Our next approach borrows from techniques ("seed crystallization") commonly used in synthetic organic chemistry to prepare complex organic molecules. One of the most difficult problems in synthetic chemistry is to induce re-crystallization in dilute solutions of purified molecules that have been dissolved in a "poor" solvent to increase purity. In this case, the molecule of interest is partially soluble in the solvent, but impurities are very soluble and are removed.
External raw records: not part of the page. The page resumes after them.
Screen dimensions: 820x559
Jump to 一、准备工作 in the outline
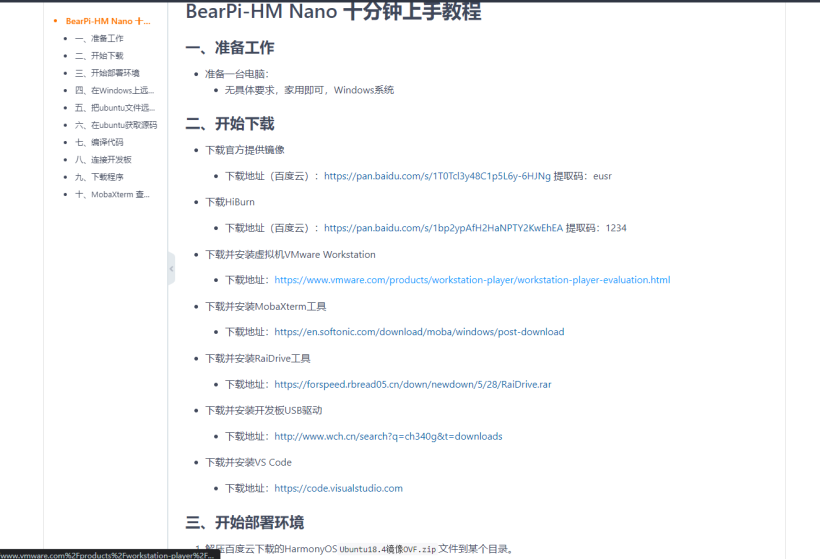pyautogui.click(x=99, y=38)
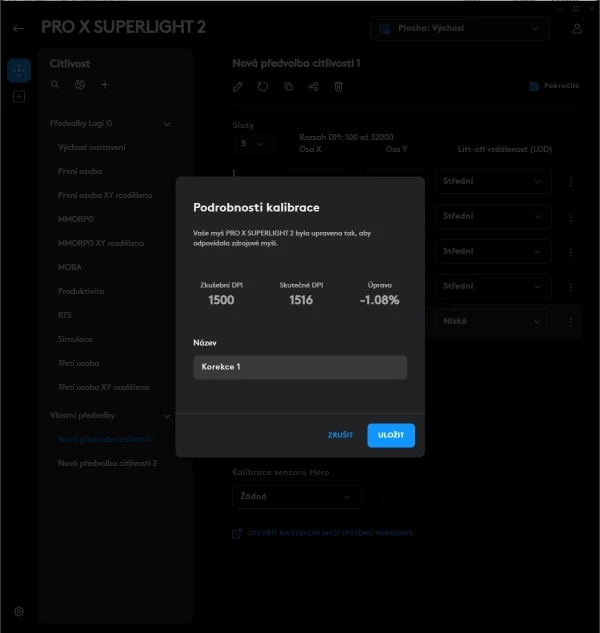This screenshot has width=600, height=633.
Task: Open the Žádná calibration dropdown
Action: [x=297, y=497]
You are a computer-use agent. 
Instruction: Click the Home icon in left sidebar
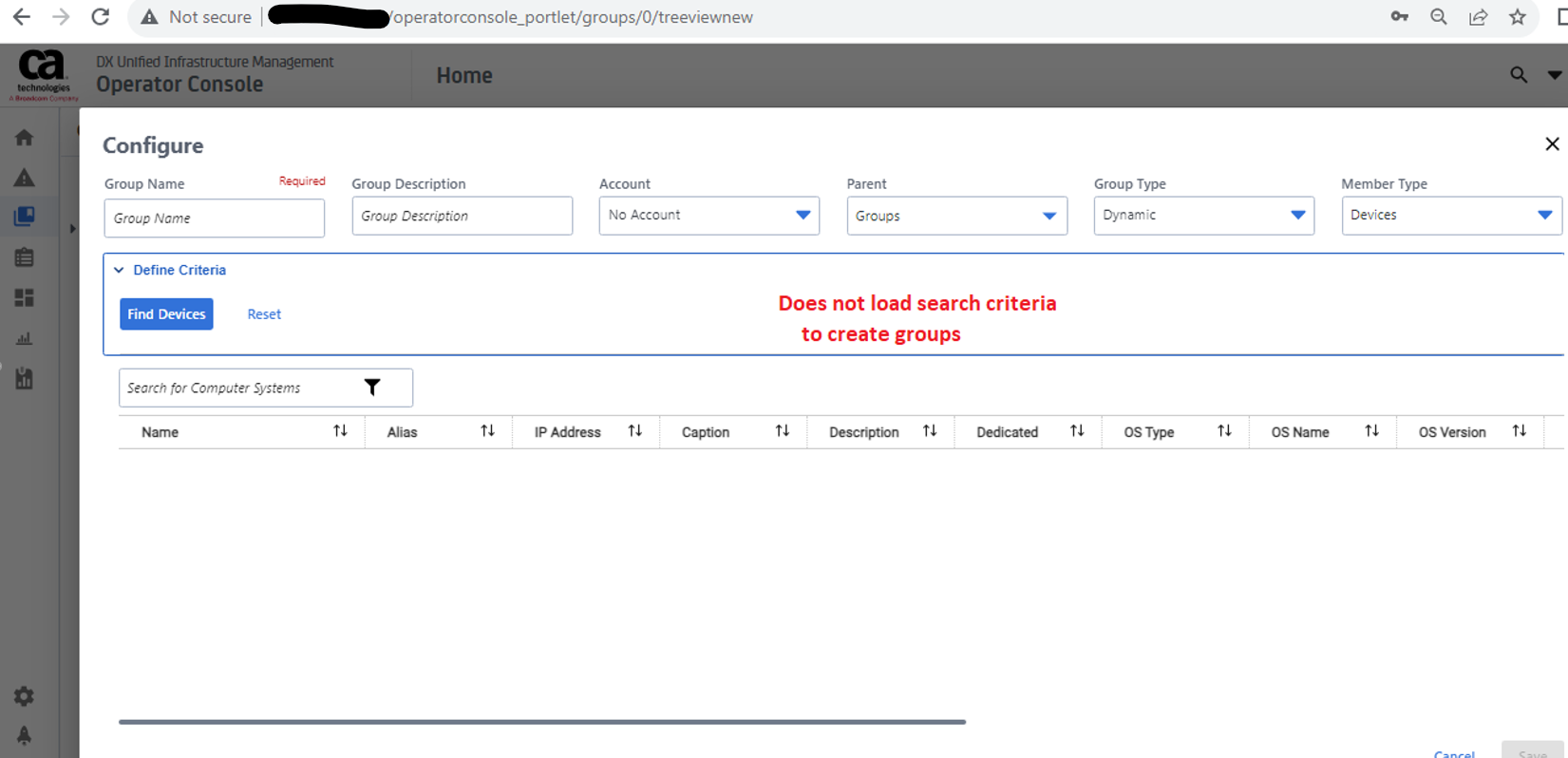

Too often it is necessary to add large quantities of the solvent to get the target molecule dissolved and it will refuse to spontaneously initiate re-crystallization. To help matters, chemists often place a small "seed" crystallite into the solution to help initiate the crystallization process whereby the desired molecules will condense into solution crystals that can be collected by filtration. It is important to use only a small quantity of the seed crystallite to avoid contamination of the final sample.

Figure 4. Budweiser beer crystallized using
the seed crystal technique to produce
very small crystallites.

When we first applied this technique to beer, mixed results were obtained and most of the experiments resulted in a failure to produce crystallites of sufficient quality for photomicrography. After many experiments, we decided to try sandwiching very small quantities of the seed crystals between a microscope slide and coverslip and applying beer to the void in the space where the seed crystallites had been planted. By allowing the beer to slowly evaporate (and often upon repeated application of new beer solution to replenish and concentrate the sample), we finally obtained nice crystallites of the beer carbohydrates through the use of seed crystals. A typical seed crystal-derived photomicrograph of Budweiser beer is illustrated in Figure 4.

Photomicrographs developed by this method allow for a wide variety of patterns to be obtained, a necessary factor in development of the BeerShots collection. Careful choices of the chemical and physical properties of the chemicals used as seed crystals can induce extreme variations in the crystalline motifs displayed by crystallized beer samples. For instance, by modulating the hydrophobicity (water-repelling ability) of the seed crystals, the average size of resulting beer crystallites can be increased (using less hydrophobic crystals) or decreased (more hydrophobic crystals). Likewise, the electronic properties and chemical structure of the seed crystal will also greatly influence the size and type of beer crystals formed through the beer crystallization process.

Figure 5. Large crystallites of Budweiser beer
obtained with seed crystals.

The photomicrograph presented in Figure 5 illustrates very large crystallites of Budweiser beer that were prepared using the seed crystallization technique with semi-hydrophobic seed crystals. This sample is an example of multiple re-crystallization where numerous aliquots of beer were applied to the seed crystal sandwich and allowed to slowly evaporate over a period of several weeks. A nice feature of this technique is that crystal size and geometry appear to be random and identical crystallization patterns are seldom observed with either the same or different beers.

This short overview of the photomicrography of beer crystallites only grazes the surface of a very complex, yet innovative approach to a new scientific art form. In theory, it is relatively easy to simply place a frozen beer sample in the microscope and obtain colorful images. In practice, this exercise is requires very sophisticated and expensive equipment, a detailed knowledge of photography and photomicrography, some experience in synthetic organic chemistry, and access to large library of seed crystals. The fact that extensive publication of these images over the past four years has yielded no serious competition testifies to the fact that the combination of techniques and skills required to perform complex sample preparation and photomicrography of beer are not common. Even granted the skill and equipment necessary to crystallize beer samples, success using this technique is also heavily dependent upon perseverance, intuition, patience, and a great deal of luck.